### Extracted records
------------
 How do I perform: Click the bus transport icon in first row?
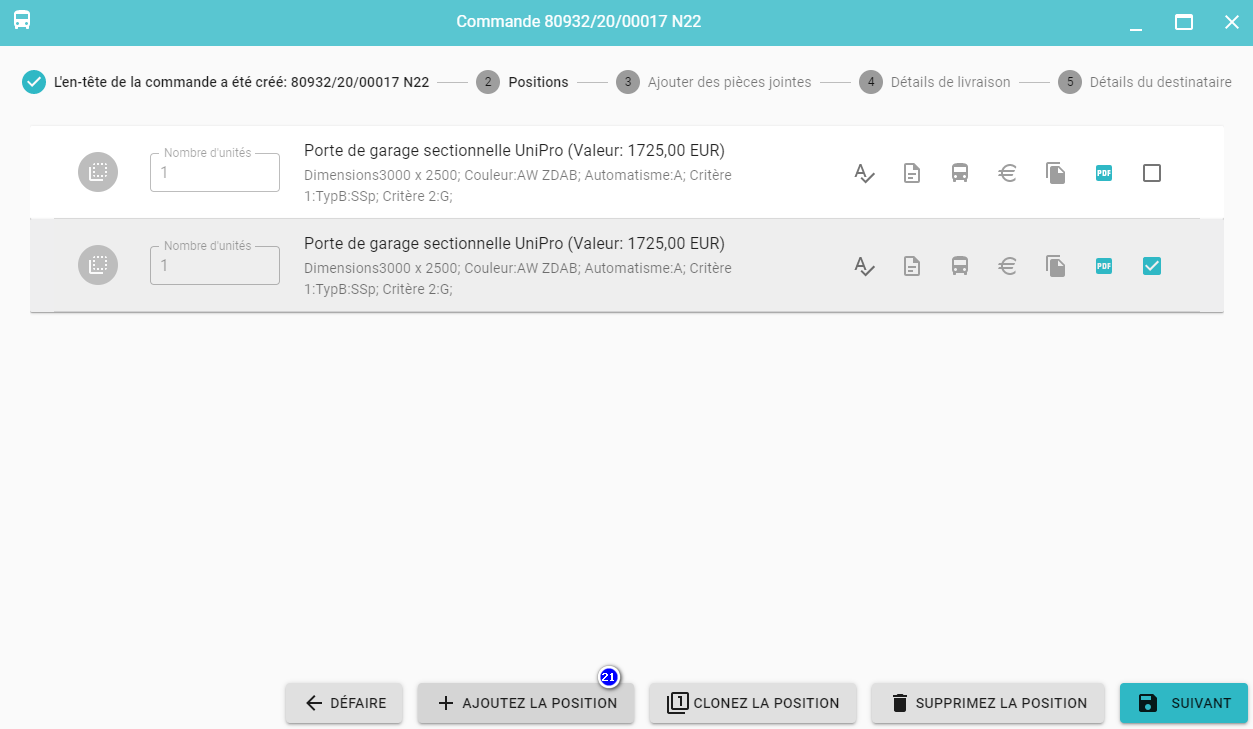click(x=960, y=173)
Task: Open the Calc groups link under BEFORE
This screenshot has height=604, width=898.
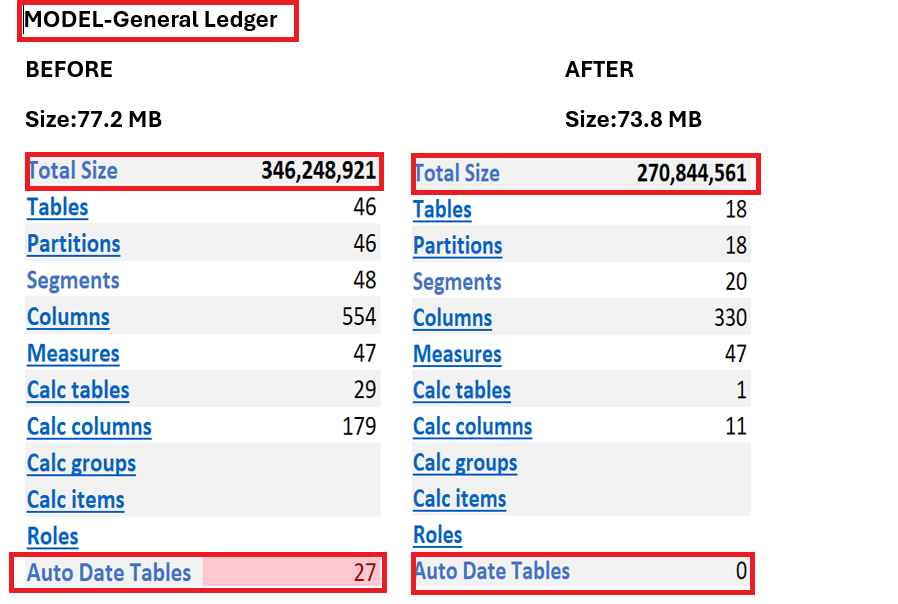Action: (x=81, y=463)
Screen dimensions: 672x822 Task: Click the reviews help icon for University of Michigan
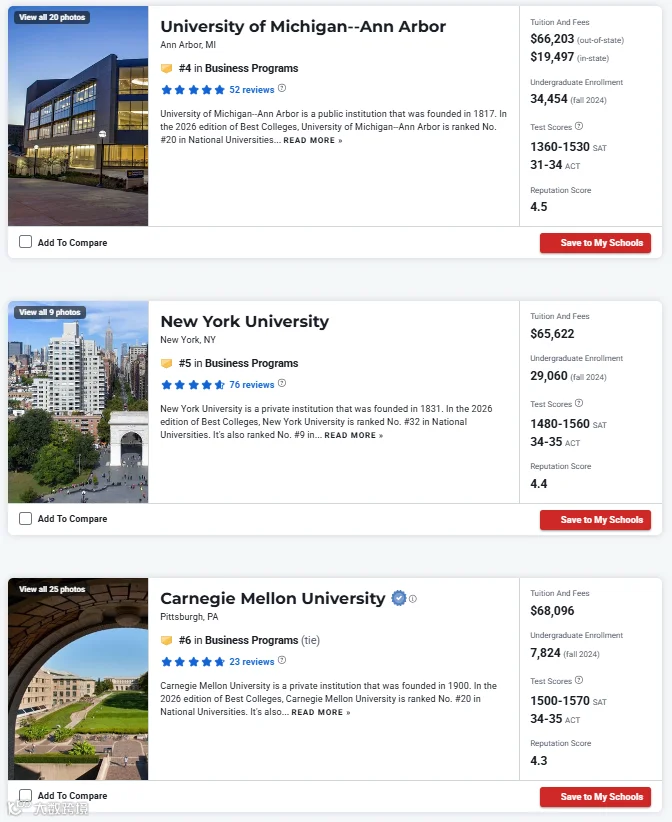coord(282,88)
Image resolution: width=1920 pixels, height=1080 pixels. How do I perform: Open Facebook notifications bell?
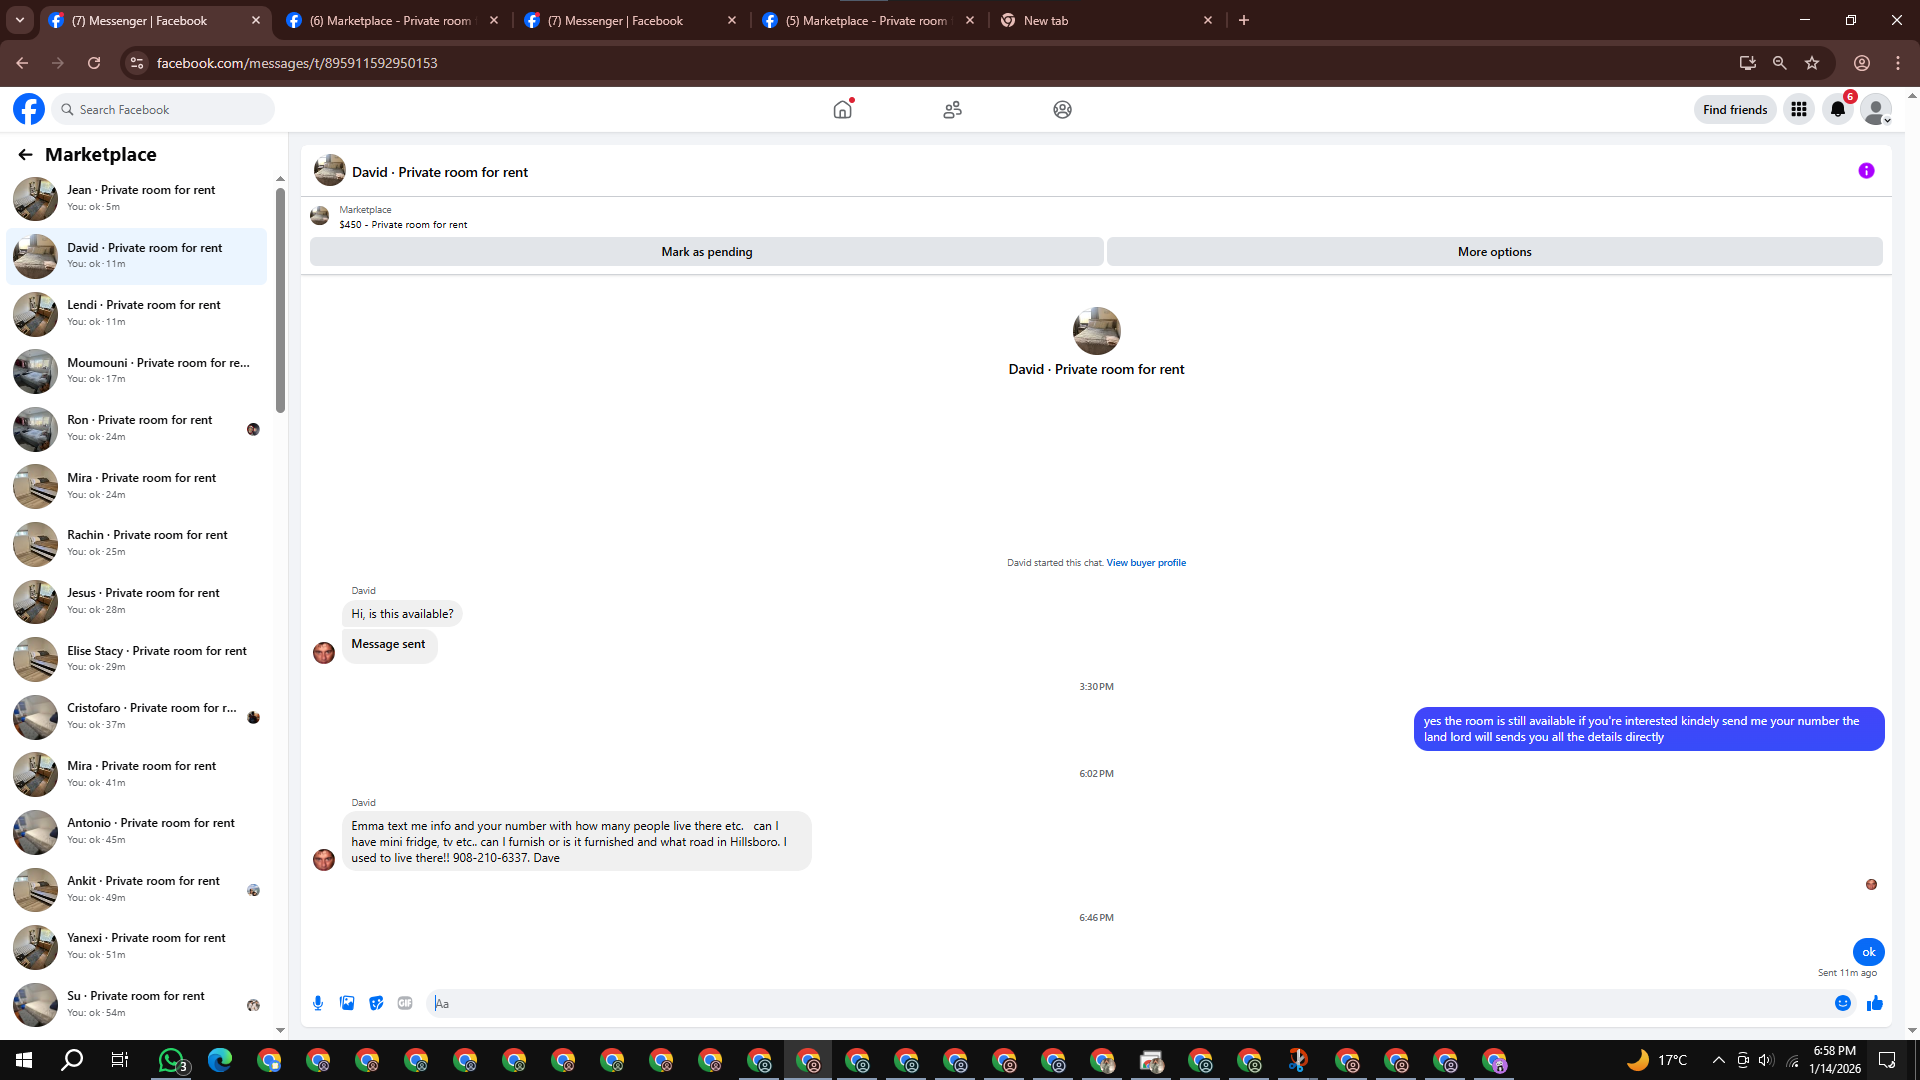(x=1838, y=109)
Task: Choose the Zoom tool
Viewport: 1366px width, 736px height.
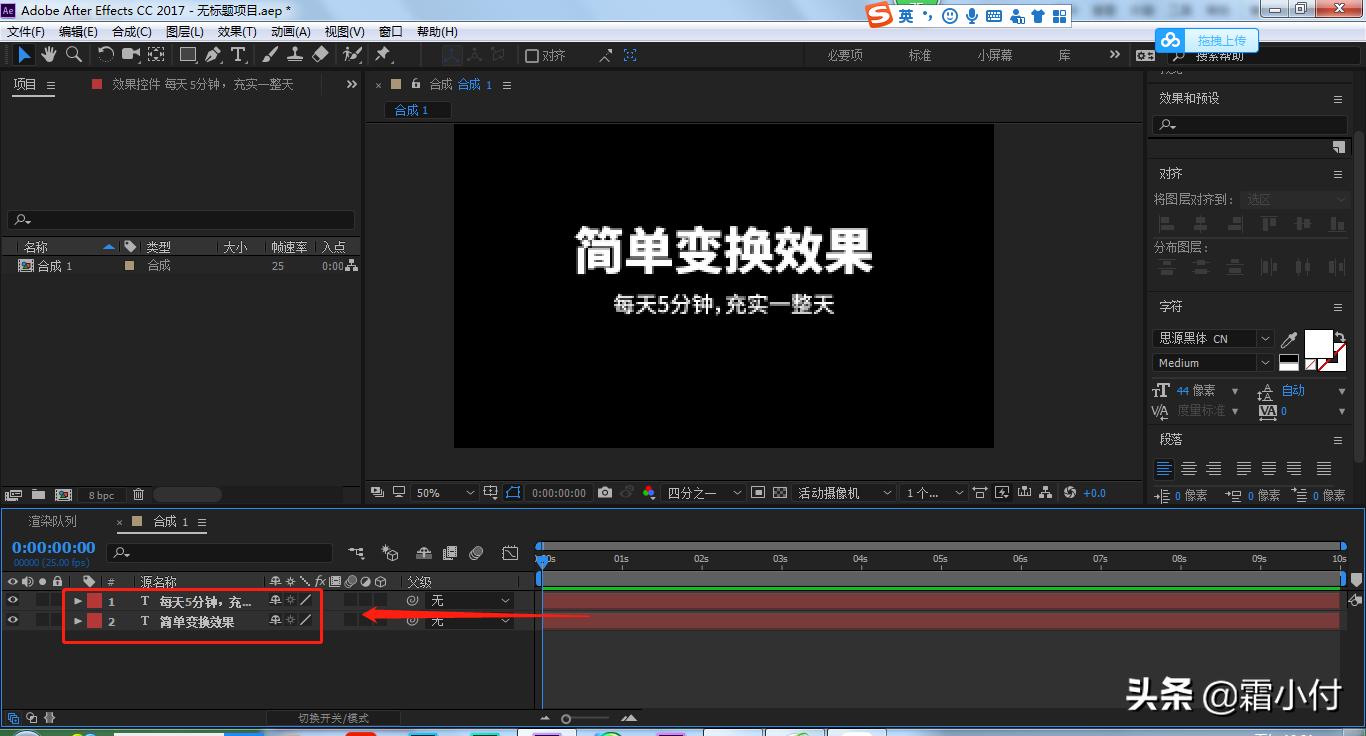Action: [72, 55]
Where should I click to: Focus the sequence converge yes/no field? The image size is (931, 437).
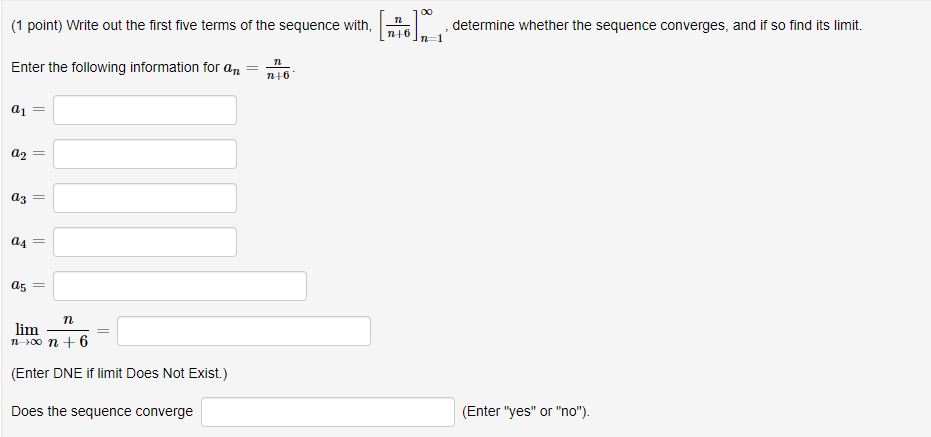(x=328, y=412)
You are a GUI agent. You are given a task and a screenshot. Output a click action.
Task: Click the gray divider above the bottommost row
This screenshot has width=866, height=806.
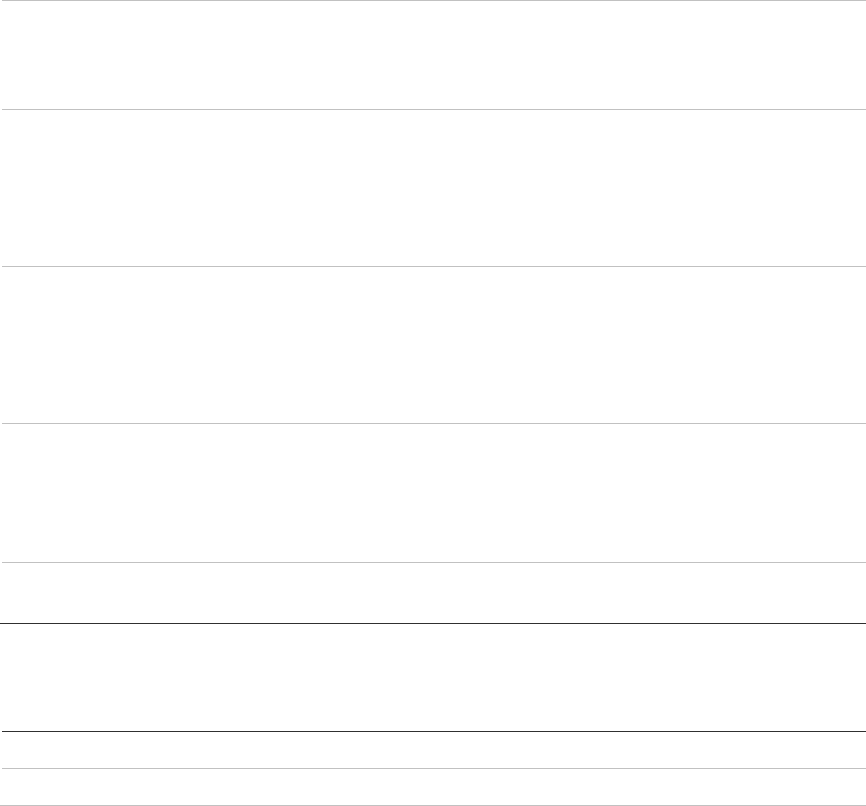(x=433, y=768)
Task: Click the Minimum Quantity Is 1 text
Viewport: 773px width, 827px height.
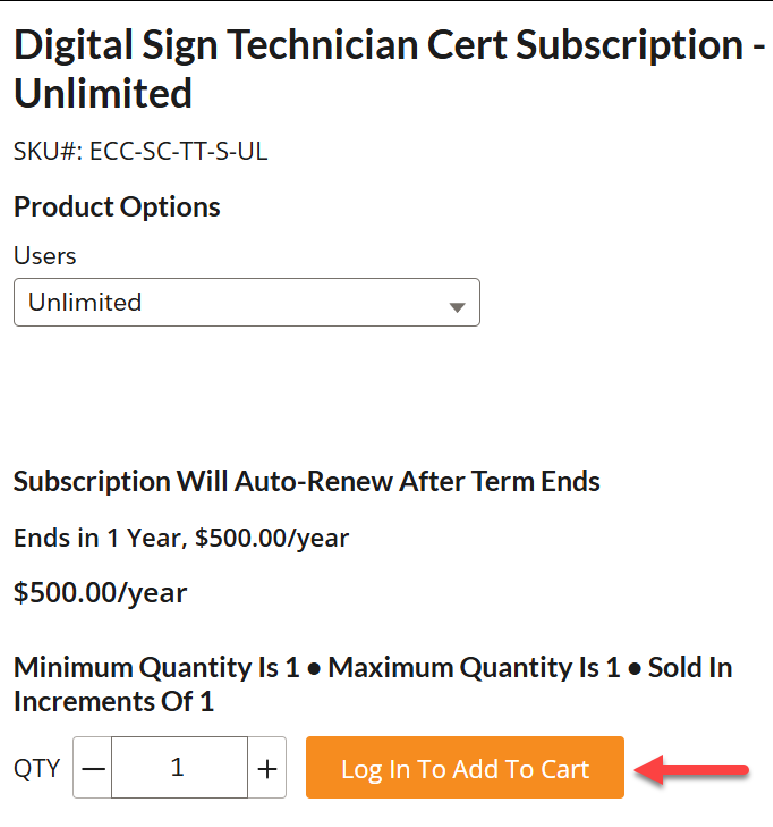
------------
### EXERCISE
A clean copy is needed of the lines above from the one with "Screen dimensions: 672x822" up to and including the one with "Task: Choose the Zoom tool". Please set it down exactly, with no pictures.

### EXERCISE SOLUTION
Screen dimensions: 672x822 Task: Click the reviews help icon for University of Michigan
coord(282,88)
Image resolution: width=1920 pixels, height=1080 pixels. How do I perform: Open Facebook notifications bell?
(x=1838, y=109)
Task: Choose the Zoom tool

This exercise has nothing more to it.